The development site is less than two miles from Interstate 93, and residents will be able to commute to Boston in less than 30 minutes.
Noting, “the market for multifamily development has improved significantly,” Connell reports that from the standpoint of implied capitalization rates, The Federated Companies’ multifamily development projects have historically enjoyed a 250 to 350 basis point premium above the stabilized apartment market.
“However, over the past year, we have seen significant compression in that spread, which is similar to what we witnessed with stabilized deals as investors look beyond straight acquisitions in order to meet their performance expectations,” he adds. “The direct impact of this is evident in the increase in land prices in opportunities such as Wilmington.”
The Federated Companies has completed demolition of the industrial structure that previously occupied the site, and construction can begin immediately.
“While our intent was to build the community, the offer to buy the property presented an opportunity to quickly monetize our investment in the site to date, in order to re-purpose our capital,” says Gerard Yetming, chief investment officer of The Federated Companies. “We intend to aggressively acquire and develop higher-density assets in urban infill locations.”

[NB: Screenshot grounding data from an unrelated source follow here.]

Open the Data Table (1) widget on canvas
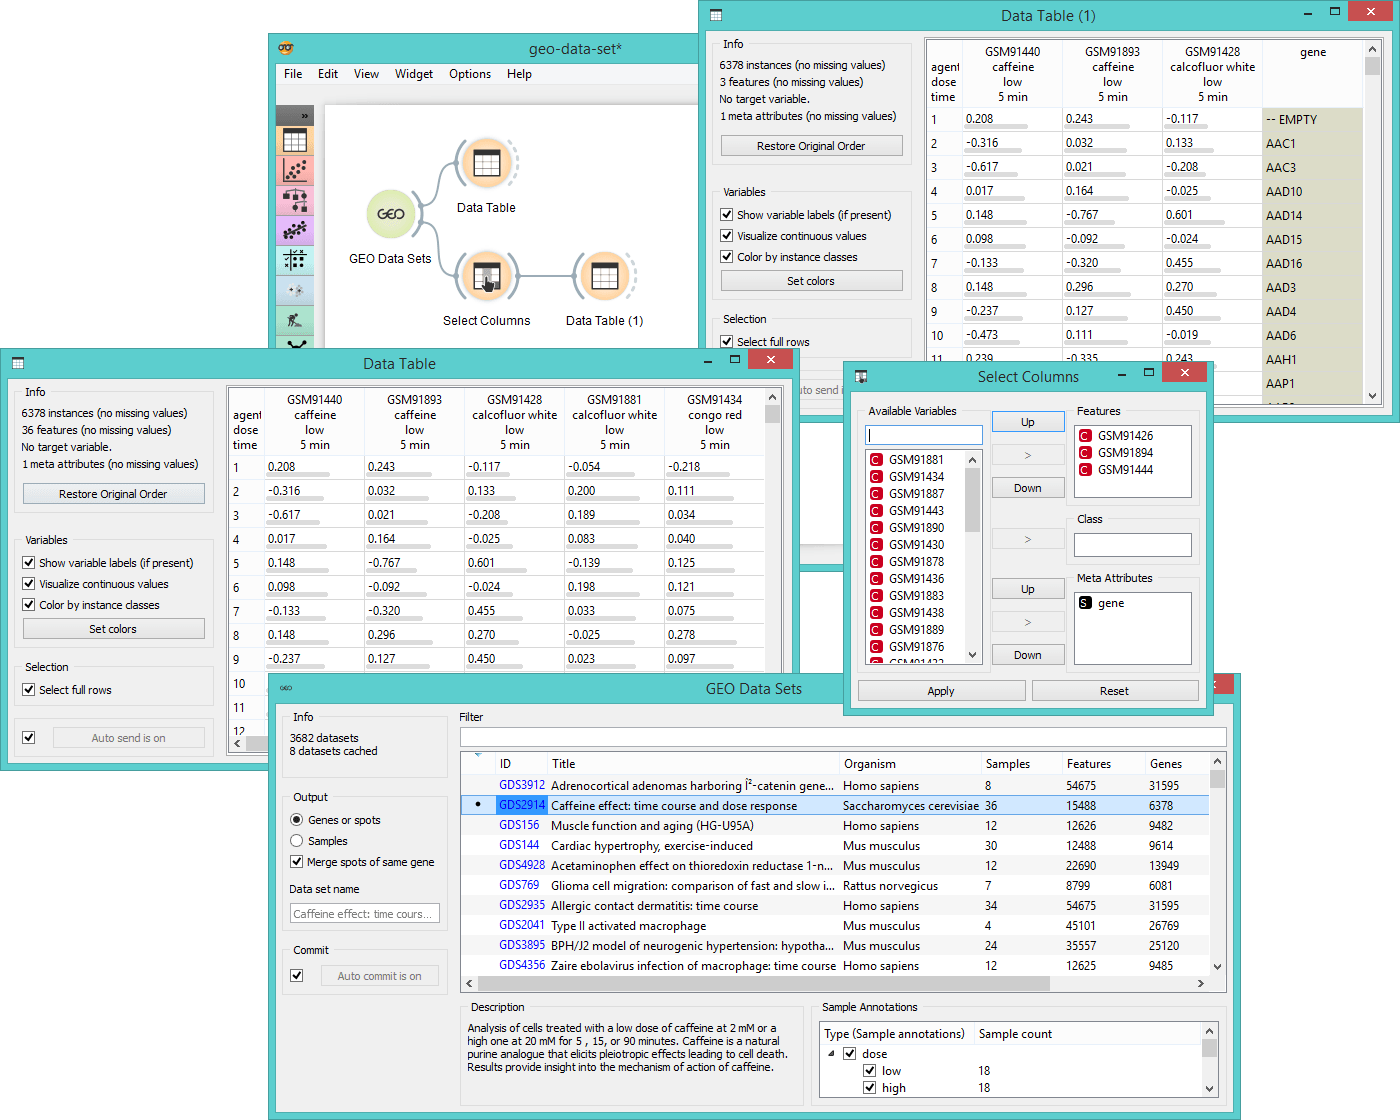click(x=604, y=277)
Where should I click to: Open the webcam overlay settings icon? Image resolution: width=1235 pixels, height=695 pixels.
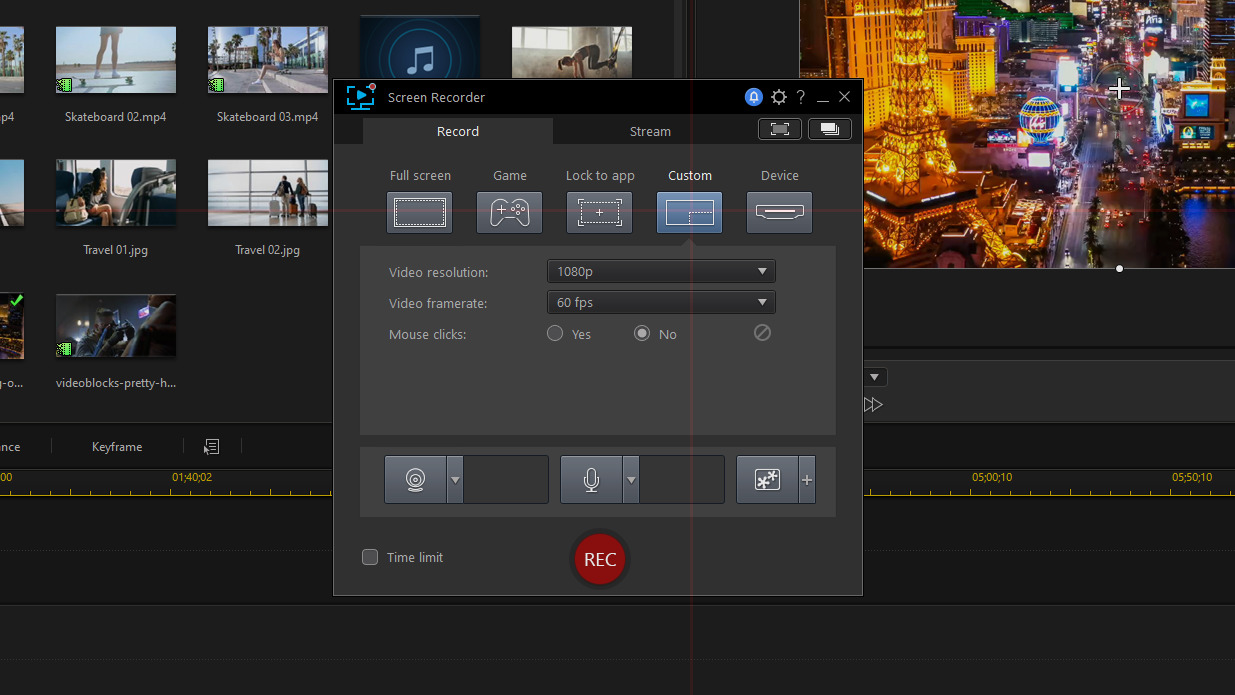415,479
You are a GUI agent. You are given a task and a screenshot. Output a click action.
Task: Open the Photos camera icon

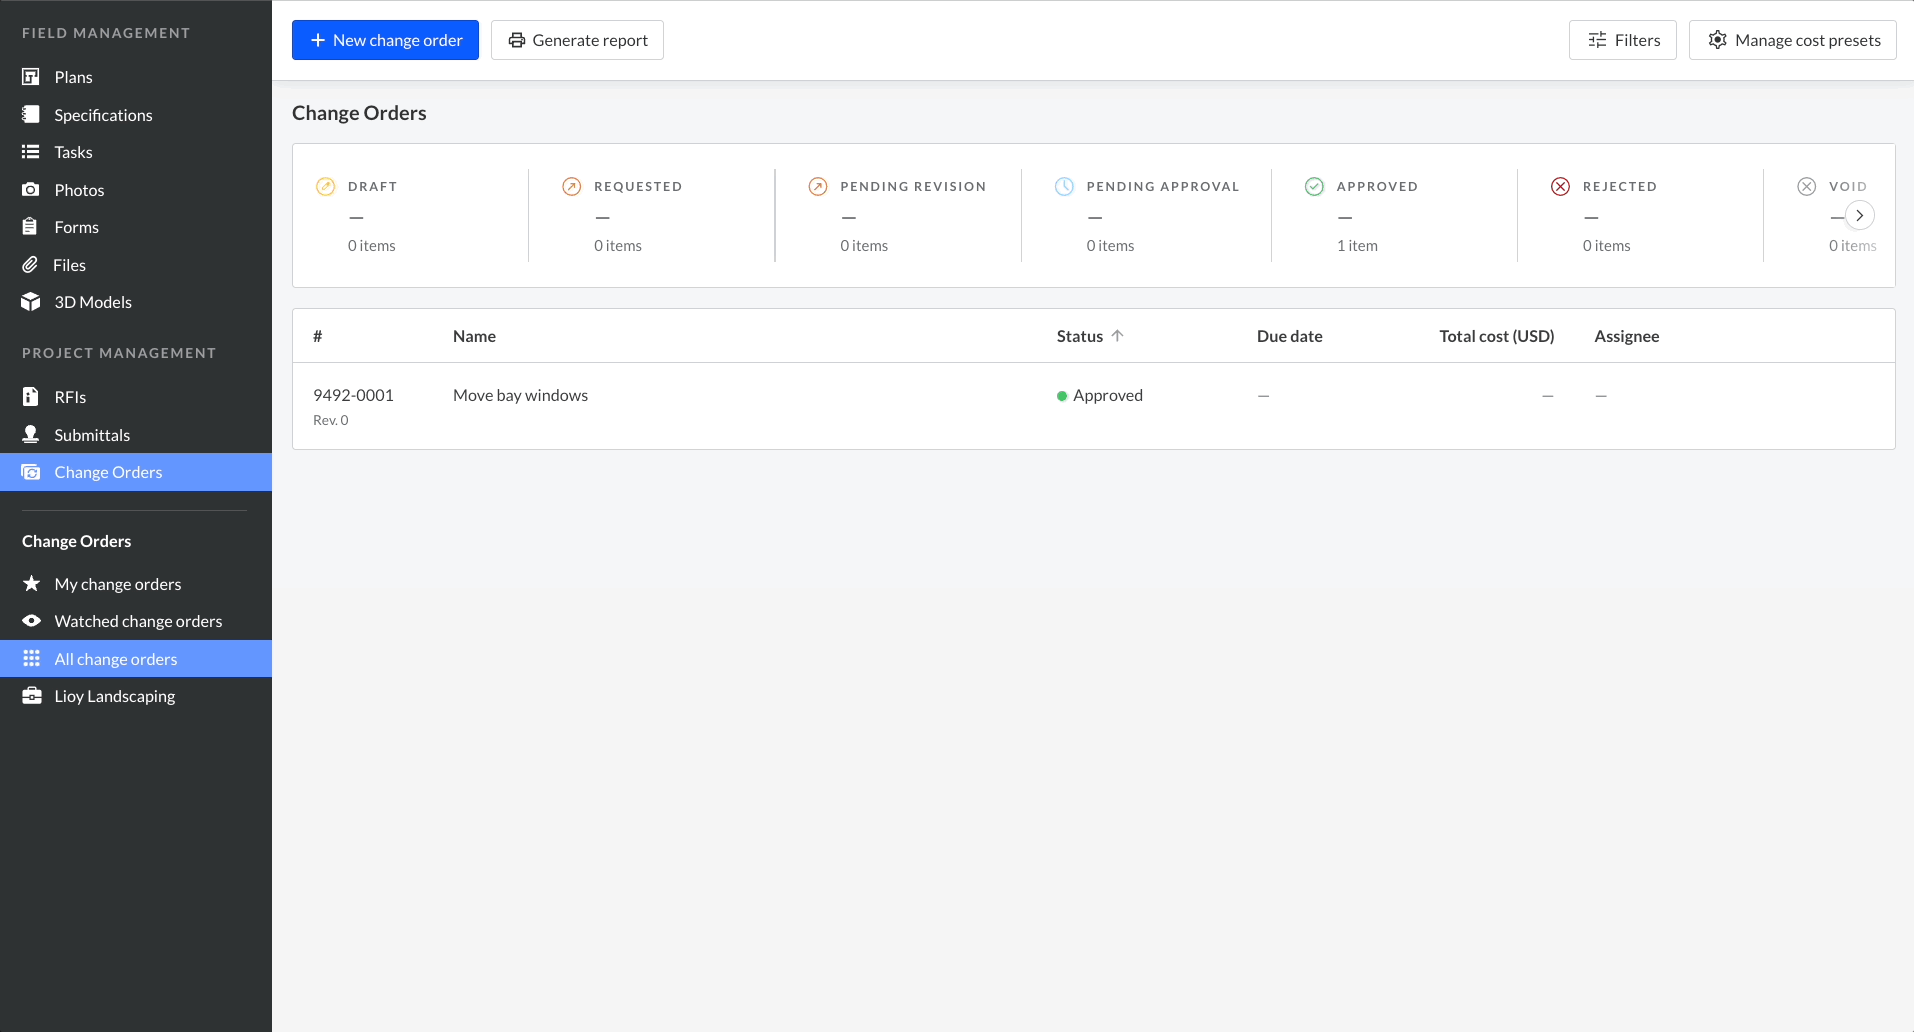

The Federated Companies is selling several suburban land sites and existing apartment assets in its portfolio to focus its development and construction resources on its three marquis sites, which are mixed-use urban infill projects totaling almost 2.5 million square feet in New England and South Florida.
“We intend to reallocate capital from Wilmington and some of our other land holdings into other asset classes, such as hospitality, where there may be opportunities to acquire higher-yielding assets that, with positive leverage, will generate more attractive risk-adjusted returns relative to multifamily development,” Connell says.
“In regard to the three marquis sites, we believe there is a shift occurring in both large and small cities, and people are embracing the intensity and diversity of the work-live-play environment of urban downtown. Going forward, The Federated Companies intends to continue to place significant emphasis on these core, urban projects.”